> [EXERCISE PROMPT]: Print the listing below word for word, omitting any picture.
******************************
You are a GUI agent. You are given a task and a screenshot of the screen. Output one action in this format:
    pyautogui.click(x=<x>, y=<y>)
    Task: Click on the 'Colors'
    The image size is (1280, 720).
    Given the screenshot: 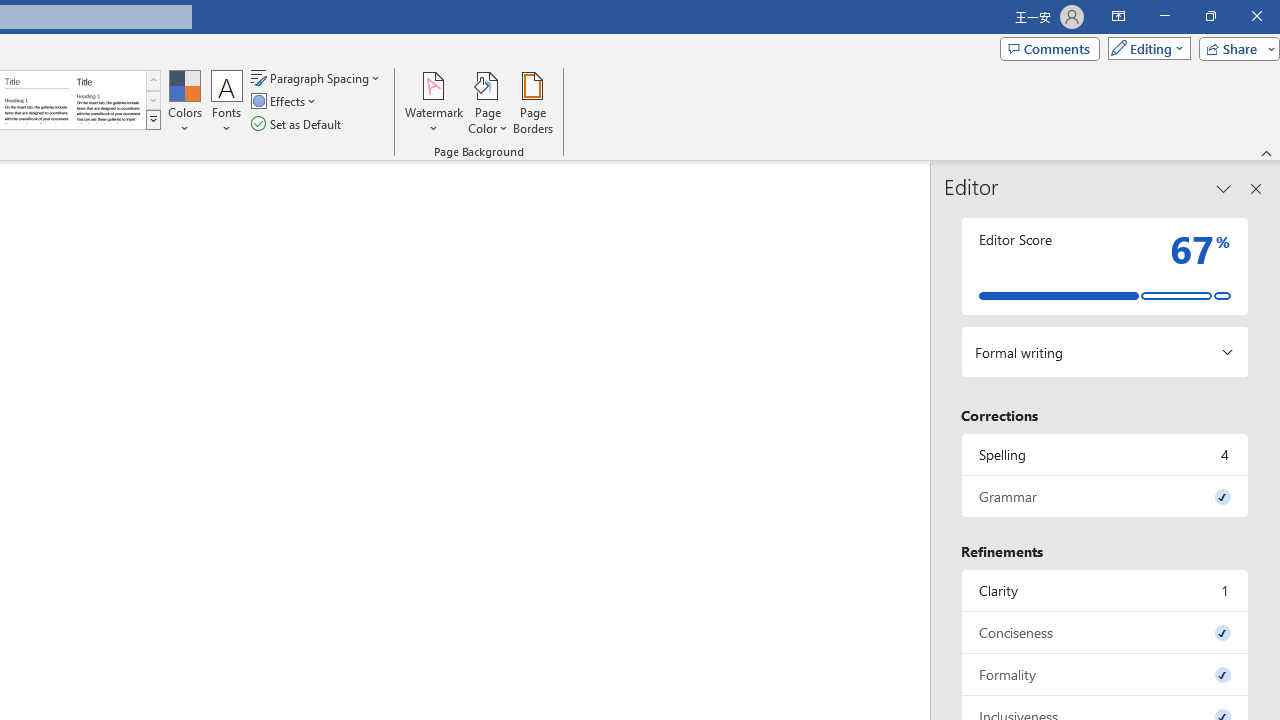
******************************
> [SOLVED PROBLEM]:
You are a GUI agent. You are given a task and a screenshot of the screen. Output one action in this format:
    pyautogui.click(x=<x>, y=<y>)
    Task: Click on the 'Colors'
    The image size is (1280, 720).
    Given the screenshot: 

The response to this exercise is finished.